*** Opening of RECORDED INFORMATION ***

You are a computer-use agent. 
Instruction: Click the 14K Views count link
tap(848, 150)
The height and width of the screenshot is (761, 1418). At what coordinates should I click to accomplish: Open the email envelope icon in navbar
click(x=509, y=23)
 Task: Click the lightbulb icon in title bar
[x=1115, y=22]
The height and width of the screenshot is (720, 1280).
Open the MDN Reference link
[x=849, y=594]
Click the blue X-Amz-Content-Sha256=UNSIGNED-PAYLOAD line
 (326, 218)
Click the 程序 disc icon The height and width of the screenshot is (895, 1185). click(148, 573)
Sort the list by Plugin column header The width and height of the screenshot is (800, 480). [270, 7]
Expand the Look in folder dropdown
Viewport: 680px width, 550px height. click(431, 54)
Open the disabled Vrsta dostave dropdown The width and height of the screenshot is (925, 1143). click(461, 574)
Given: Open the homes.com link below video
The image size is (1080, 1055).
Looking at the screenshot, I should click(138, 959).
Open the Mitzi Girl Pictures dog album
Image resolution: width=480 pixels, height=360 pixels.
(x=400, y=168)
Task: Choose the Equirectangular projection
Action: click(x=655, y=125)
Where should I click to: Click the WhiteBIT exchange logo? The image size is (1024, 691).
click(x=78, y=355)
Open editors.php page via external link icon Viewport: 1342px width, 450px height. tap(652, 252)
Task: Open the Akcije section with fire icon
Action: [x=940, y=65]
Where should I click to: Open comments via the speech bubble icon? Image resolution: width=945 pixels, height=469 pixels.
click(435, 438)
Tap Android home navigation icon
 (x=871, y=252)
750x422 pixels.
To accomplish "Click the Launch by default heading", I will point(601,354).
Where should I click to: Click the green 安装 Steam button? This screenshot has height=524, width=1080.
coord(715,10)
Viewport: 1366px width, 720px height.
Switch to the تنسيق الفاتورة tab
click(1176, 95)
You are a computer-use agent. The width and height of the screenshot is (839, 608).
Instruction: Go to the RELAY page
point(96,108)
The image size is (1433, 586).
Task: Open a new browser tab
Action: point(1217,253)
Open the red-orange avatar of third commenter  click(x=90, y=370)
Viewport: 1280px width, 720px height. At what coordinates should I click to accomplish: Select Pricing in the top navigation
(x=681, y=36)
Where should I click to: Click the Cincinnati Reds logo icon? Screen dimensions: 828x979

*** Close of RECORDED INFORMATION ***

## EXERCISE INSTRUCTIONS
In the listing above, find the line with "Where should I click to: Open" and the line with "Open the red-orange". Output those two lines and every line between them, exactly as written.

## WRITTEN REPLY
Where should I click to: Open comments via the speech bubble icon? Image resolution: width=945 pixels, height=469 pixels.
click(435, 438)
Tap Android home navigation icon
 (x=871, y=252)
750x422 pixels.
To accomplish "Click the Launch by default heading", I will point(601,354).
Where should I click to: Click the green 安装 Steam button? This screenshot has height=524, width=1080.
coord(715,10)
Viewport: 1366px width, 720px height.
Switch to the تنسيق الفاتورة tab
click(1176, 95)
You are a computer-use agent. The width and height of the screenshot is (839, 608).
Instruction: Go to the RELAY page
point(96,108)
The image size is (1433, 586).
Task: Open a new browser tab
Action: point(1217,253)
Open the red-orange avatar of third commenter  click(x=90, y=370)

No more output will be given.